GPs daily experience an increasing workload, coupled with high expectations of being able to cooperate with several authorities. More patients than before are older and have chronic disease. They more often have complicated health problems, psychological problems and addictions of some kind. The GP’s competence is also sought by other sectors of the health services; i.e. nursing homes, clinics, the school health service, community medicine, employment practice advisory bureaus, and employment offices. Emergency work comes on top of this. Emergency duties in the towns entail being responsible for up to 40 - 50 consultations during an evening. Many doctors feel unsafe when going alone to home visits at night, both in towns and in the countryside. In the specialist health service most doctors switch from primary to secondary duty from the age of 30 - 40. GPs can apply to be excused from emergency duty from the age of 55. In the near future the number of regular GPs participating in emergency work will drop further due to the increasing average age. When will it no longer be possible to fill the duty lists?
Unfortunately, there has been a distinctly marked lack of interest in improving the conditions for out-of-hours service (8). There is a striking difference between the specialist health service’s efforts in the acute medicine chain with its professionalism, advanced equipment, training and exercises, and the lack of effort on behalf of the out-of-hours service. Outside the towns the GP is available and participates naturally in acute medical situations. In the towns the regular GPs must also find their role in such situations.
A good general practice and out-of-hours service can prevent the need for hospitalization (9). But the regular GP scheme may be in danger if the number of GPs is not markedly increased during the next few years. If regular GPs are not given the time to do what they are capable of doing and what they are meant to do, the specialist health service will have to take on the duties that could have been done cheaper and more effectively in a well- functioning general practice. There is also reason to fear that greater work pressure during the day will reduce the doctor’s availability for emergency aid and push more work onto the out-of-hours services.
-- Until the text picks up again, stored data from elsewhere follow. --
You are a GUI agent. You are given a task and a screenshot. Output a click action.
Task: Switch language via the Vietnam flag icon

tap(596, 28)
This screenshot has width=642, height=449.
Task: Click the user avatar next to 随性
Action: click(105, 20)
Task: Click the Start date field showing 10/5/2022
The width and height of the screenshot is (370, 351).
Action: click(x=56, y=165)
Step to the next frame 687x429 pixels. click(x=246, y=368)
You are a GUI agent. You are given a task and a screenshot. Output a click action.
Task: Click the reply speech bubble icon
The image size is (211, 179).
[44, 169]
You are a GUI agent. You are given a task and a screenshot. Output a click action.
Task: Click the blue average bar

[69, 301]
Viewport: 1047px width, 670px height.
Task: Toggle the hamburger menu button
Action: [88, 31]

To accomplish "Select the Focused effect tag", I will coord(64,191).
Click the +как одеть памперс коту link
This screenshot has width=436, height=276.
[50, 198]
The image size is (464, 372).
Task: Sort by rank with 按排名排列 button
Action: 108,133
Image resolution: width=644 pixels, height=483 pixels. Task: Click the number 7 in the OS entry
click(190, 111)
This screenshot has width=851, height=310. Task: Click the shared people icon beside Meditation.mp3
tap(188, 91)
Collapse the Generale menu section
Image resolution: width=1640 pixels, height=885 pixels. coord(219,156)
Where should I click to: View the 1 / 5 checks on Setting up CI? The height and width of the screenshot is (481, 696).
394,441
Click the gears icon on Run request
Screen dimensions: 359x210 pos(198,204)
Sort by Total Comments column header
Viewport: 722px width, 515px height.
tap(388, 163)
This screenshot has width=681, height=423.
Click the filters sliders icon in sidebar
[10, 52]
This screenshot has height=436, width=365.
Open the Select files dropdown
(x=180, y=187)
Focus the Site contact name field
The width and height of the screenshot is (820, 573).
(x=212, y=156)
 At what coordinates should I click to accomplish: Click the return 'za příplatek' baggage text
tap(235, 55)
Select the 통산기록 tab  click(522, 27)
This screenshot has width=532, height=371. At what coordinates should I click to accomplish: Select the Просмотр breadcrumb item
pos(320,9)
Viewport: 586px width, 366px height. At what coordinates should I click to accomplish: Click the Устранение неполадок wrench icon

The general practitioner service must be strengthened so that on-call duties are kept within a framework of sensible work hours, a reasonable workload and in safe surroundings. The system must be robust enough to allow for GPs to take maternity leave and for doctors with small children to be excused from out-of-hours duties. Planned absence in connection with expected sick leave, study leave, courses etc. must be possible without creating large difficulties. In several parts of the country a two-layered on-call system should be considered, in which older doctors are given the chance to have back-up support as they have in hospitals. This would also provide a good support for younger doctors. Most important of all: we need national standards for the out-of-hours services and more research. The National Centre for Emergency Primary Health Care has started this work.